Ok, I haven’t missed the emails on demand, and have been able to continue to make a receive phone calls at will, but it feels that an instinctive, playful, routine part of my daily life is missing.
- I can still send texts, but I miss the ease of text entry and of being able to dictate a message. I miss the ease, fun, spontaneity, and flexibility that modern messaging offers.
- When learning new music at choir, or sitting in important meetings with clients, I could no longer make a recording of what I was trying to remember. And when making important transactions over the phone, I could no longer keep a recording of the call and store it in Evernote.
- I regularly make around half a dozen diary entries a day. This would take too long on my basic phone and would not automatically sync with my Gcal. I had learned how to use Siri to make the diary entries. Now I have to write them down on the hoof and then enter them manually on my laptop when I get home. And without a physical diary, I can no longer check my appointments on my phone.

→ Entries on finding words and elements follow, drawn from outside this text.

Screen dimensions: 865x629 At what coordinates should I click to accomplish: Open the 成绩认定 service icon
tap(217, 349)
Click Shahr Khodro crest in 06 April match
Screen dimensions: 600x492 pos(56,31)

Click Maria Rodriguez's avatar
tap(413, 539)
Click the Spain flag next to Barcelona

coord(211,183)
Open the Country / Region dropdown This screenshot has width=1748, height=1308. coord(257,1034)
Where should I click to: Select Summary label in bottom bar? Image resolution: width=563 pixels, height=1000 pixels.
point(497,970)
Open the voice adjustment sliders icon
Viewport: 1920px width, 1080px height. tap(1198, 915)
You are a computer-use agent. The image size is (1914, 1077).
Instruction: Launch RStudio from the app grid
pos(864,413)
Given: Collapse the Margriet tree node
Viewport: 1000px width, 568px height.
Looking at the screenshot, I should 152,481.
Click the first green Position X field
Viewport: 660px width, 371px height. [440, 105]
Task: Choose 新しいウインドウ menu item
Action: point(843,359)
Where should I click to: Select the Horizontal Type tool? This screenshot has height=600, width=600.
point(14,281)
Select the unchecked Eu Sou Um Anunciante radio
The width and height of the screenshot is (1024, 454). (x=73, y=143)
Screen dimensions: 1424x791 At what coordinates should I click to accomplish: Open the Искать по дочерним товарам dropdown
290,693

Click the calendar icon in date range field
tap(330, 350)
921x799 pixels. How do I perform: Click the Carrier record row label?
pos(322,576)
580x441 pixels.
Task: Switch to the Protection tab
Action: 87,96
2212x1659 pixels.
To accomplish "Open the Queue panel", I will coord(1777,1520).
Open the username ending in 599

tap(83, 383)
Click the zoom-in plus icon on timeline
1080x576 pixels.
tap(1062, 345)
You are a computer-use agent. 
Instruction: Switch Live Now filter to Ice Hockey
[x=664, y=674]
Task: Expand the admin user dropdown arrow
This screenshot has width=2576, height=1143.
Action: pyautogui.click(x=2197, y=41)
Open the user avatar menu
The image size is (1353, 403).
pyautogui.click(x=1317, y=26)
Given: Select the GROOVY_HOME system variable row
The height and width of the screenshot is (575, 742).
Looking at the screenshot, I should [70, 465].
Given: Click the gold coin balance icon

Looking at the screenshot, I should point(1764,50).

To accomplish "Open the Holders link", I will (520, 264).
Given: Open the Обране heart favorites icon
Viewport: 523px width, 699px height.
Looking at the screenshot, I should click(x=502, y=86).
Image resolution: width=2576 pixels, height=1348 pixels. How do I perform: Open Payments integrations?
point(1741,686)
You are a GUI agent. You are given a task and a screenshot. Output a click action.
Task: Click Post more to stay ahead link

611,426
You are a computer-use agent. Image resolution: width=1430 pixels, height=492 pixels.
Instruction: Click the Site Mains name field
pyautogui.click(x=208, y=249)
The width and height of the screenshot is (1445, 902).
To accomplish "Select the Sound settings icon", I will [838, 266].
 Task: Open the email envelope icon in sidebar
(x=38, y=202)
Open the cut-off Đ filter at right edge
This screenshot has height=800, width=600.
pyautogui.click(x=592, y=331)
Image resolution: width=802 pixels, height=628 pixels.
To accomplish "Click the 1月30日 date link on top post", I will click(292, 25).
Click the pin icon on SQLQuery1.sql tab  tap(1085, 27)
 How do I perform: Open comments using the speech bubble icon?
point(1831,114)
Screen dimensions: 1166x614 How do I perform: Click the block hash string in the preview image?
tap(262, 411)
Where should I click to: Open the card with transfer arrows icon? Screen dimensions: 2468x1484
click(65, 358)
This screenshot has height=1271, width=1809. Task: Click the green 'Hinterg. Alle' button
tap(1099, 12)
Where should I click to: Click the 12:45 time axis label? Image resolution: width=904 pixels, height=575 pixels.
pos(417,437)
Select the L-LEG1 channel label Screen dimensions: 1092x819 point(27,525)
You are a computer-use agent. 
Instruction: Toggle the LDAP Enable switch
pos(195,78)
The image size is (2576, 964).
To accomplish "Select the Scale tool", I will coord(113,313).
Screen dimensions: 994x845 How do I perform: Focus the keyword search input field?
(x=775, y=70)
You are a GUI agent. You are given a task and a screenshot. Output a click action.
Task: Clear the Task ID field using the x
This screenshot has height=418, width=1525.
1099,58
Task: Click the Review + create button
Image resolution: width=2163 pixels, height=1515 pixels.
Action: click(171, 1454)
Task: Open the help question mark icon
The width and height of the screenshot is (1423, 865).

- As part of my work I hold regular appointments with clients and I need instant access to my notes on them and on my last meeting with them. I use Evernote, the wonderfully flexible electronic filing-cabinet/database to store all my professional material, with each client having her or his own folder. Because I am not always physically present in my office where I can access my desktop machine, access to Evernote via my SmartPhone (to follow-up phone calls and prepare for meetings) is essential. I miss this app greatly.
- I am hopeless at navigating, especially when trying to find my way around London on foot. The ability to watch my route progress in real-time on Google Maps has taken away a lot of stress when visiting the city – as has the travel apps which tell me which tube station to be on and which route to take. A recent visit to the City resulted in a longer walk and a much more stressful day.
- And yes, I miss the ability to do Google searches on the hoof.
- I miss the ability to take pictures. On a serious note, I am having to use a scanner to fulfill my aim of “going as paperless as possible” to convert important documents and letters into pdfs. On my SmartPhone it was a quick snap on a scanner app. However, I am missing the relaxation of following one of my hobbies – photography – using the 12 megapixel camera and the wonderful Snapseed photo-editing app. I can no longer quickly capture the moment and produce the satisfying image using the convenience of the powerful camera and software in my pocket.
- I can’t forget the tediousness of the daily exercise walk by listening to the informative or provocative podcasts. Or I can’t pace my exercise by listening to music.
- I miss the activity that helped the waiting times pass – reading the latest news, laughing at, or being outraged by social media posts, drafting an idea for a blog article, reading my kindle. The waits for the GP or Hospital Consultant have become much more tedious.
- I can’t FaceTime my grandchildren before they go to bed.
- And yes, I know it’s sad, but I actually miss using a completely useless app which records my presence in various locations, and lets me know how many times I’ve been there.
After nine days away, my SmartPhone returned, courtesy of the alleged CarPhone Warehouse Gurus. Within seconds I could tell that it wasn’t fixed and that they hadn’t really understood the problem, and they hadn’t tried to contact me to find out what I knew was wrong. At the time of writing, I can’t face sending it away again, but I know I will have to at some stage. The cold turkey will return – sometime before Christmas.
What has been your experience of being without your SmartPhone? How have you survived?